Problem → Please return the lines of the data that contain "Enable".

[Pixel coordinate grounding data]
┌────────

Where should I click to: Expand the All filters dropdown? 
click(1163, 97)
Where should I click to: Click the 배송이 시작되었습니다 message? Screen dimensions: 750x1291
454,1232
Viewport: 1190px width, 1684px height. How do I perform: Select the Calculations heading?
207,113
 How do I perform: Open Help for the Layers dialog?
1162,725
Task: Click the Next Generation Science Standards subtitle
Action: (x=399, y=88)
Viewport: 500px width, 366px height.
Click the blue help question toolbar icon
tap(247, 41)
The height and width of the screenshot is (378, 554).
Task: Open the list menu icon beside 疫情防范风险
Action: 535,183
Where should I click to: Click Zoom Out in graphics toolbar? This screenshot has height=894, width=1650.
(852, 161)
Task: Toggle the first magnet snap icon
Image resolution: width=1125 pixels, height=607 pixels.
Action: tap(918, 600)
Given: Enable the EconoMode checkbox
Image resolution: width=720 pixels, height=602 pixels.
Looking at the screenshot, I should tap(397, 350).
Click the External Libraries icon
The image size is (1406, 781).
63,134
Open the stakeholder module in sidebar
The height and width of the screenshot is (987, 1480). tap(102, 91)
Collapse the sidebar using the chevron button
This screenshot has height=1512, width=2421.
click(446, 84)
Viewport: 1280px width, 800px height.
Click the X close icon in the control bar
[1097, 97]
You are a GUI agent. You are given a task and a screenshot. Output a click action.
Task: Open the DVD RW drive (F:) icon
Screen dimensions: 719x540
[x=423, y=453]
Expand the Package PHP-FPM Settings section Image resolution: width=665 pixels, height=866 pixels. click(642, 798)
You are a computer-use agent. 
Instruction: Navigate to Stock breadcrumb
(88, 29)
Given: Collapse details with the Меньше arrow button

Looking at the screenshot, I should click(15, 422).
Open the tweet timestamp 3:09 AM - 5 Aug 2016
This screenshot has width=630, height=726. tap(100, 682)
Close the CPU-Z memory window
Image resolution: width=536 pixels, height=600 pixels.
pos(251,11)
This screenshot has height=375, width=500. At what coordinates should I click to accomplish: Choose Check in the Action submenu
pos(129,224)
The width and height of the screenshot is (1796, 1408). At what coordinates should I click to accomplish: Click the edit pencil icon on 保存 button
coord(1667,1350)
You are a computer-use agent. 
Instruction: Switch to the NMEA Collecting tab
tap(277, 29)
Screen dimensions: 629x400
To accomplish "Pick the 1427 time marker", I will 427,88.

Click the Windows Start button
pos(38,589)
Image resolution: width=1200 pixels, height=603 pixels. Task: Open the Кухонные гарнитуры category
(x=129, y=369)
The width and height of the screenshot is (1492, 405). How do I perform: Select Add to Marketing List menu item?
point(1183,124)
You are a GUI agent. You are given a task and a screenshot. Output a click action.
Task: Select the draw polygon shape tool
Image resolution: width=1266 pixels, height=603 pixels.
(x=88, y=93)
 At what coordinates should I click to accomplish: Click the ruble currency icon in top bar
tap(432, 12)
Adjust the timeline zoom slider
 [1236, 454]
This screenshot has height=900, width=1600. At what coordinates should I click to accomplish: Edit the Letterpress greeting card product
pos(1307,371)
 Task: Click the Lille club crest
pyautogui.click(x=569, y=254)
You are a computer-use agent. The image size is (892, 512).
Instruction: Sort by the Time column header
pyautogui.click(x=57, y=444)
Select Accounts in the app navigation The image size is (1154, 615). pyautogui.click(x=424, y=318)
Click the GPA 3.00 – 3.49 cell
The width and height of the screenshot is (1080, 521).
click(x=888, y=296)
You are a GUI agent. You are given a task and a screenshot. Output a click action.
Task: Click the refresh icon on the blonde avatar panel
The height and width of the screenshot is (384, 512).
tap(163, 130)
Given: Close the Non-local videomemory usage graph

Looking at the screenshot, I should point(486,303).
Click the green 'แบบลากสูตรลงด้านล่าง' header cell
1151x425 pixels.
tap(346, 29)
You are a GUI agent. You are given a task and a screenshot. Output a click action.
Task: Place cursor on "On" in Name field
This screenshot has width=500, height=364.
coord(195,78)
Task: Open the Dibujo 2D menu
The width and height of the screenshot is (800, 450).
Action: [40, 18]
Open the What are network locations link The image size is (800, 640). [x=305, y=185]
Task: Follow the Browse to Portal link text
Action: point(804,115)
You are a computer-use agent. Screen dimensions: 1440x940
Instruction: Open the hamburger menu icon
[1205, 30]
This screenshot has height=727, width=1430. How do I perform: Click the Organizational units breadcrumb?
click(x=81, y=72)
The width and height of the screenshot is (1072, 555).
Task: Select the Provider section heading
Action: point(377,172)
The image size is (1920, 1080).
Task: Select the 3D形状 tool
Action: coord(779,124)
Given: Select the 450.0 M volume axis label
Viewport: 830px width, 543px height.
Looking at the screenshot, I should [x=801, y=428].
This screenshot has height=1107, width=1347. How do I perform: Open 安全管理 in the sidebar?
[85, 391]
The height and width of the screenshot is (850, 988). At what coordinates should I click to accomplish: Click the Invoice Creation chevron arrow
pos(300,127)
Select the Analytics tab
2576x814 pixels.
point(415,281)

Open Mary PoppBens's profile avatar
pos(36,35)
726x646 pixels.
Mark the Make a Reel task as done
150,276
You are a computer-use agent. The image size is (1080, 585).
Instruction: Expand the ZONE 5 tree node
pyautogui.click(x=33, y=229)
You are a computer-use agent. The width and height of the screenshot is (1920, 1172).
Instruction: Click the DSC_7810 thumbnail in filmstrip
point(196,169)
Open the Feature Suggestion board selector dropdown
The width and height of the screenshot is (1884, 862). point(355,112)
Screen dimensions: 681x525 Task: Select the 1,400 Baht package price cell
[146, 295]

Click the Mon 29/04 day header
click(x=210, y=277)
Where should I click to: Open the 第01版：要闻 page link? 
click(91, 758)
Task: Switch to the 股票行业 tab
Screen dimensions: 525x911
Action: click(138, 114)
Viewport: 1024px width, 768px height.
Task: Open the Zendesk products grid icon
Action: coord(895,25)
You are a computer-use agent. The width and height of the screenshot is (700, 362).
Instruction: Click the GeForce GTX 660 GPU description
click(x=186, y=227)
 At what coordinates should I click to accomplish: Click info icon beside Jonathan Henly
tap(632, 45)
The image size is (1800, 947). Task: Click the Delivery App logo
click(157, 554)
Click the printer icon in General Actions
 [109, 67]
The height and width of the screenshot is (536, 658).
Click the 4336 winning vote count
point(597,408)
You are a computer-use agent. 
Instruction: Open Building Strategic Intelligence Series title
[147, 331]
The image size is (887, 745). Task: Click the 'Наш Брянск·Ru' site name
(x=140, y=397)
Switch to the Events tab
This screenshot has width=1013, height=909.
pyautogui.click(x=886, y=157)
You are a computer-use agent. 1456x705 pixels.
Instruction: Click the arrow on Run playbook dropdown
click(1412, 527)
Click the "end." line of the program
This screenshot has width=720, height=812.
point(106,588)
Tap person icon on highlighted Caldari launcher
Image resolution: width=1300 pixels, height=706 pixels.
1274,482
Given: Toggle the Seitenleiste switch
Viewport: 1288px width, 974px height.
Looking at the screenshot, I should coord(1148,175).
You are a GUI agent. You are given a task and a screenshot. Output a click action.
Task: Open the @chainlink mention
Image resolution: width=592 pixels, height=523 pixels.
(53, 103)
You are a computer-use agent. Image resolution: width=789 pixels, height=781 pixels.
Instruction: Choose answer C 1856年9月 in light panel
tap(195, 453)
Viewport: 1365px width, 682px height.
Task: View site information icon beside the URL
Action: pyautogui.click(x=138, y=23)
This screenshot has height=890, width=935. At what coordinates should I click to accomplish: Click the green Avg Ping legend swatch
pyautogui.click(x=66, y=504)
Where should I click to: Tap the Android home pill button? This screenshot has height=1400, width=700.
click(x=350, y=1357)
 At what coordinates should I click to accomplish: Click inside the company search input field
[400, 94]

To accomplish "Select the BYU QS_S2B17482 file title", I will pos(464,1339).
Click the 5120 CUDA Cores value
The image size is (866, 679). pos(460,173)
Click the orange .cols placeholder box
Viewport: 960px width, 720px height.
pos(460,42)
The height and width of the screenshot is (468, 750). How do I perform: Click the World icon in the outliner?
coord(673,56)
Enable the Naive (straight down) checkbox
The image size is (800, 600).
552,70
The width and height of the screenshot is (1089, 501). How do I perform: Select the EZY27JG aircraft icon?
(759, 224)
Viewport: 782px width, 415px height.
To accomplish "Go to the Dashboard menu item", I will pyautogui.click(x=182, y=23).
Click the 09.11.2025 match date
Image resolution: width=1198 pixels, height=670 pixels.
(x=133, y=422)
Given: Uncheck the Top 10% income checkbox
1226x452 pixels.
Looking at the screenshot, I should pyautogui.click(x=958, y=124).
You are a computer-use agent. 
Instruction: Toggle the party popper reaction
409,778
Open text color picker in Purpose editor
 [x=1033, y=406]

└────────

Exercise response →
Given: Enable the EconoMode checkbox
Enable the Naive (straight down) checkbox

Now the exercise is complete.